I am trying to figure out the correct configuration for my analyzer configuration in my Solr/Lucidworks setup.
The results that I am seeing in Solr analysis seem to indicate that I should be getting matches, but when I do the Solr query (native or in the Lucidworks UI), no results are returned.
The relevant fragments from schema are:
<field name="content" indexed="true" multiValued="false" required="false" stored="true" type="dlowe_text_en"/>
<dynamicField indexed="true" name="*_txt_en_dlowe_split_tight" stored="true" type="dlowe_text_en"/>
<fieldType autoGeneratePhraseQueries="true" class="solr.TextField" name="dlowe_text_en" positionIncrementGap="100">
<analyzer>
<tokenizer class="solr.WhitespaceTokenizerFactory"/>
<filter class="solr.EnglishPossessiveFilterFactory"/>
<filter class="solr.LowerCaseFilterFactory"/>
</analyzer>
<analyzer type="query">
<tokenizer class="solr.WhitespaceTokenizerFactory"/>
<filter class="solr.EnglishPossessiveFilterFactory"/>
<filter class="solr.LowerCaseFilterFactory"/>
</analyzer>
</fieldType>
I have indexed some content that contains the string:
Administrator's Guide
Now, when I use the Solr analysis, this is the results that I get:
My understanding is if any the results are highlighted, this represents a match, but when I do the search in Solr on "Administrator" no results are found:
If I search on:
Administrator's
I do get the expected result.
I'm I totally miss understanding of how the analysis tool should work?
What I am trying to achieve is a search index that support a lot of technical items, that will only match on exact values. For example:
- V-123-1231-1231
- WILL_NOT_CHANGE
- /mnt/abc/Drivers/
- 4040:5050
So the WhitespaceTokenizer seems to make the most sense, but I also need stemming on the non-technical strings which would be indicated by periods (.), dashes (-), underlines (_), slashes (\ or /), etc.

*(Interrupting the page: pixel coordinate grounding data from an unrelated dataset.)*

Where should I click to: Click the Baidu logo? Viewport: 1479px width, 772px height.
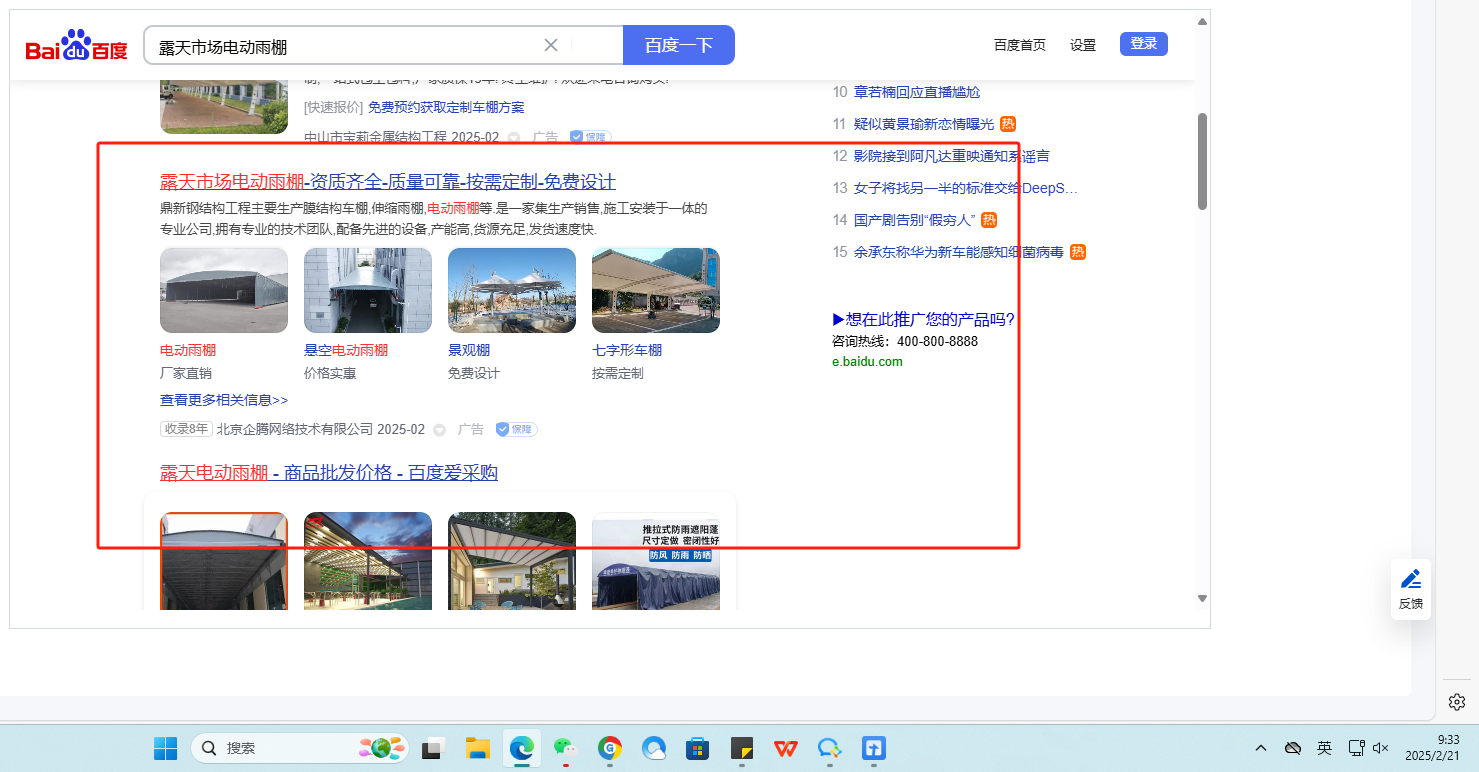[77, 46]
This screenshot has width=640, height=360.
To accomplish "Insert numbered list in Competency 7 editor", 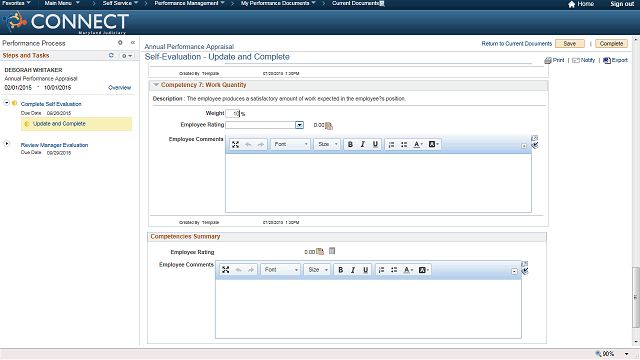I will [x=391, y=144].
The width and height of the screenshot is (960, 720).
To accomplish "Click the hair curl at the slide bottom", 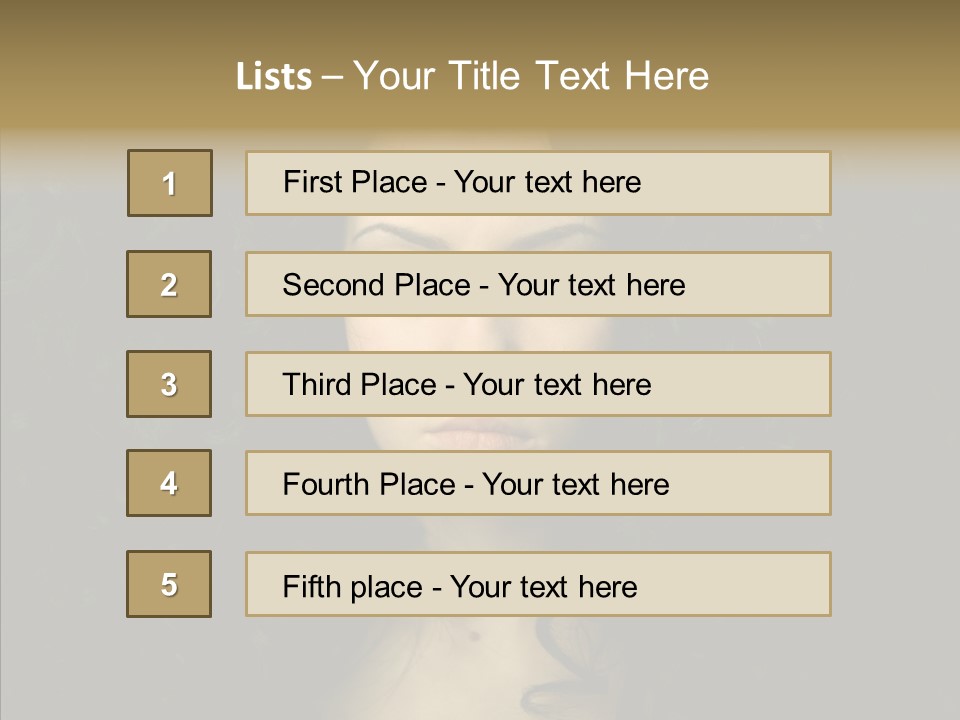I will coord(545,690).
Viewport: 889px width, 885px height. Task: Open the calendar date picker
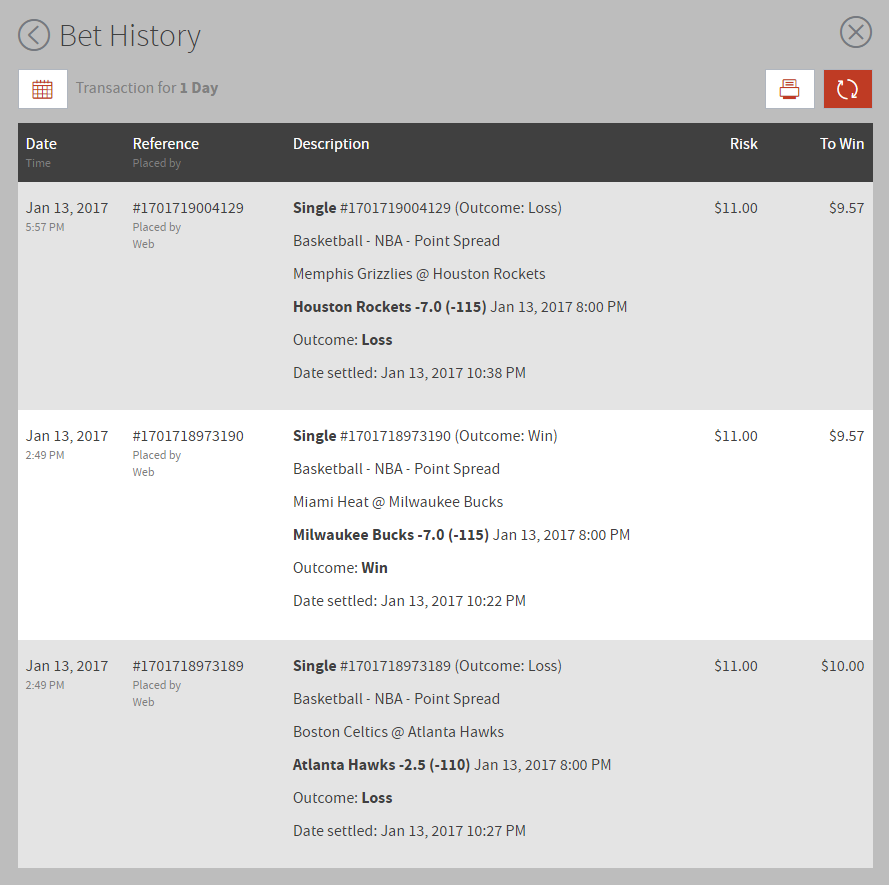(x=42, y=89)
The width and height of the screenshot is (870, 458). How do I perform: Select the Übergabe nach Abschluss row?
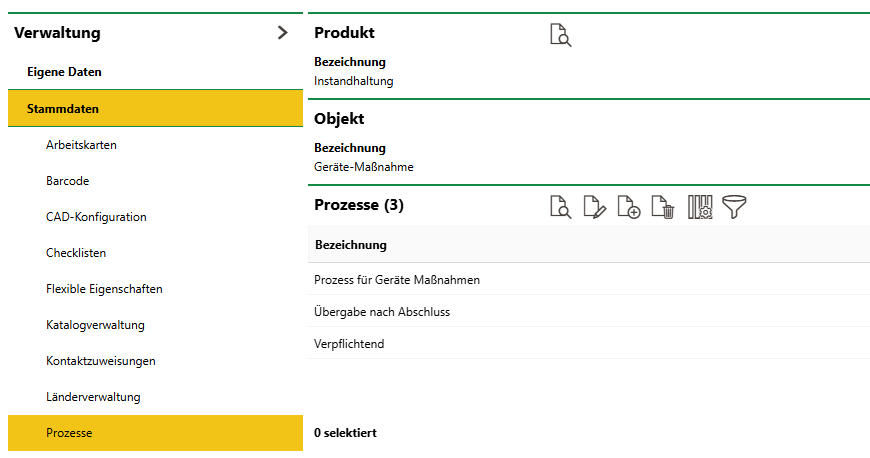382,312
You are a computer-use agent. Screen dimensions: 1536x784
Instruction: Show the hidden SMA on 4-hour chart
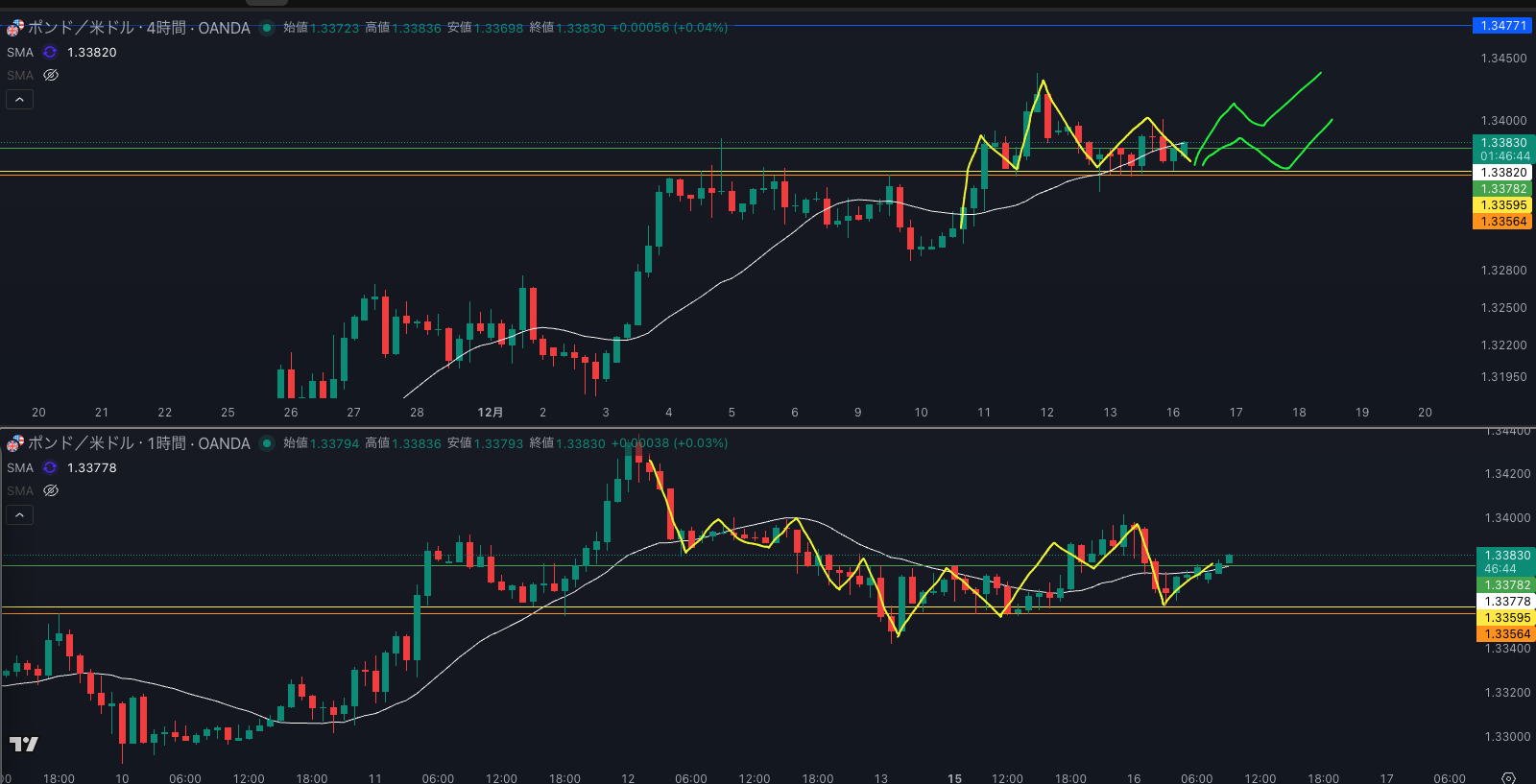[51, 75]
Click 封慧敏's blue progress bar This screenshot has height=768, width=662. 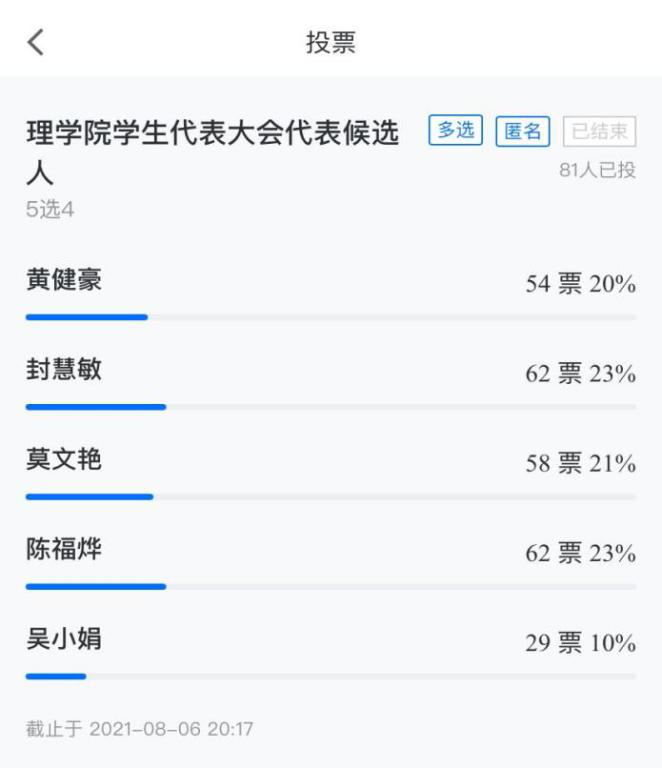pos(96,407)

Any insight / suggestions would be greatly appreciated.
Based upon further investigation and bumping up the latest version of Solr (8.7) verses the very old corp. version that we are using (6.4.2).
Plus the re-enforcement from Abhijit above, I found out that the "full record" search of Solr doesn't work the way that I would expected.
Instead, I needed to:
Once I did that, I started getting the results that I expected.
Probably obvious for those that use solr/lucene on a regular basis, but wasn't clear to me. Switching to 8.7 which doesn't have a 'default field', let me down the path to this solution.
Hopefully this will be of help to others in the future.